Summary
In Finklea, the jury asked for the definition of "possession" while deliberating on charges of possession of a controlled substance and possession of drug paraphernalia.
Summary of this case from Jackson v. StateOpinion
No. 1D04-0983.
February 3, 2006.
Appeal from the Circuit Court, Escambia County, Frank L. Bell, J.
Nancy A. Daniel, Public Defender and Archie F. Gardner, Jr., Assistant Public Defender, Tallahassee, for Appellant.
Charlie Crist, Attorney General and Shasta W. Kruse, Assistant Attorney General, Tallahassee, for Appellee.
Marcella Finklea appeals her conviction and sentence for possession of a controlled substance and possession of drug paraphernalia. The primary issue at trial was whether appellant knowingly possessed the drugs and paraphernalia, raised as an affirmative defense. See § 893.101, Fla. Stat. (2003). Appellant argues that the trial court erred in only partially reinstructing the jury on the crime of possession. We agree and reverse for a new trial.
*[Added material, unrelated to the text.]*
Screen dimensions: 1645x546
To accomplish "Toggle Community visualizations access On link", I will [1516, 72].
After the jury had begun its deliberations, the jury posed a question to the court asking it to define "possession." In discussing how to respond to the jury's request, appellant requested the court to read in full the three elements of the crime of possession in the standard jury instruction, specifically including the requirement that the state prove knowledge. The trial court refused and read the following:
To possess means to have personal charge of or exercise the right of ownership, management or control over the thing possessed. Possession can be actual or constructive. Actual possession means the thing is in the hand of or on the person or the thing is in a container in the hand of or on the person or the thing is so close to be within ready reach and is under the control of the person. If a person has exclusive possession of a thing, knowledge of its presence may be inferred or assumed. That's possession.
The appellant objected to this partial reinstruction.
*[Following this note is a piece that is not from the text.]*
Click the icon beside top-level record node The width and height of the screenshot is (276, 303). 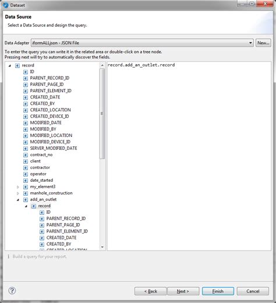pos(17,66)
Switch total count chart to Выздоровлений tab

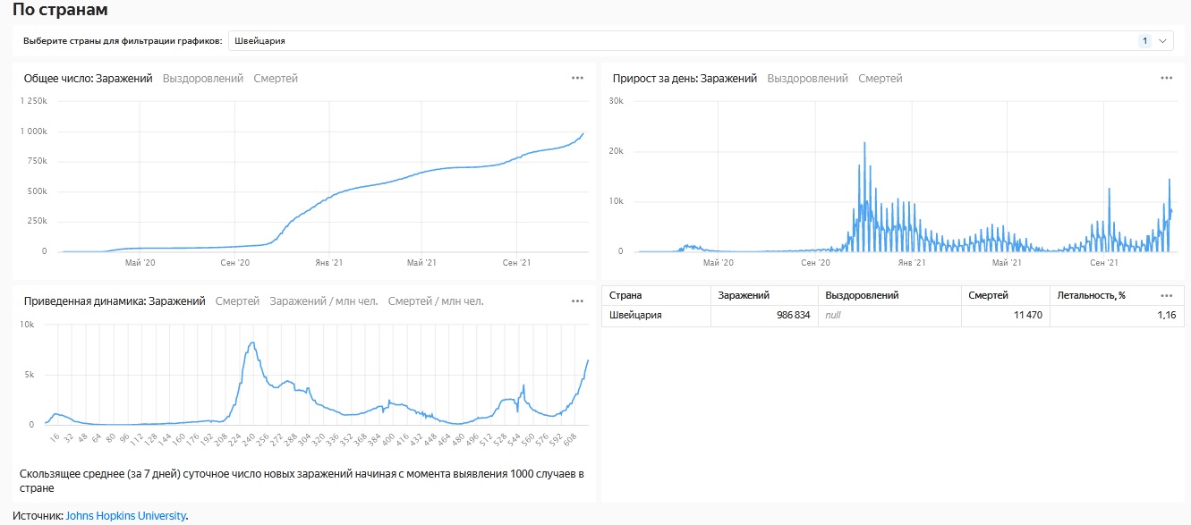coord(203,79)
As the Florida Supreme Court has explained in the context of an incomplete reinstruction on the definition of manslaughter,
[i]t is proper for a judge to limit the repetition to the charges requested. . . . However, the repeated charges should be complete on the subject involved. The giving of a partial instruction fails to inform the jury fully and often leads to undue emphasis on the part given as against the part omitted.
Hedges v. State, 172 So.2d 824 (Fla. 1965); see also Stockton v. State, 544 So.2d 1006 (Fla. 1989); Martinez v. State, 667 So.2d 906 (Fla. 1st DCA 1996).
In the instant case, the portion of the instruction given likely confused the jurors as to the distinction between the terms "possess" and "possession." In light of the testimony presented at the trial of this case, there is no reasonable likelihood that the jurors could have had any question about the facts that the appellant had the items on her person and that the items were unlawful. The only question the jury could reasonably have had related to what, in addition, had to be proven for the jury to return a verdict of guilty of "possession" of those items. By reading the partial instruction, the trial court left out the "knowledge" portion of the definition of unlawful possession. This was error. Because the trial of this case essentially involved only one disputed issue, whether the appellant knew the unlawful items were in the bottle, the error cannot be considered harmless. Accordingly, we hold that the trial court abused its discretion in refusing to give a complete reinstruction and we REVERSE and REMAND for a new trial.
ALLEN, VAN NORTWICK and PADOVANO, JJ., concur.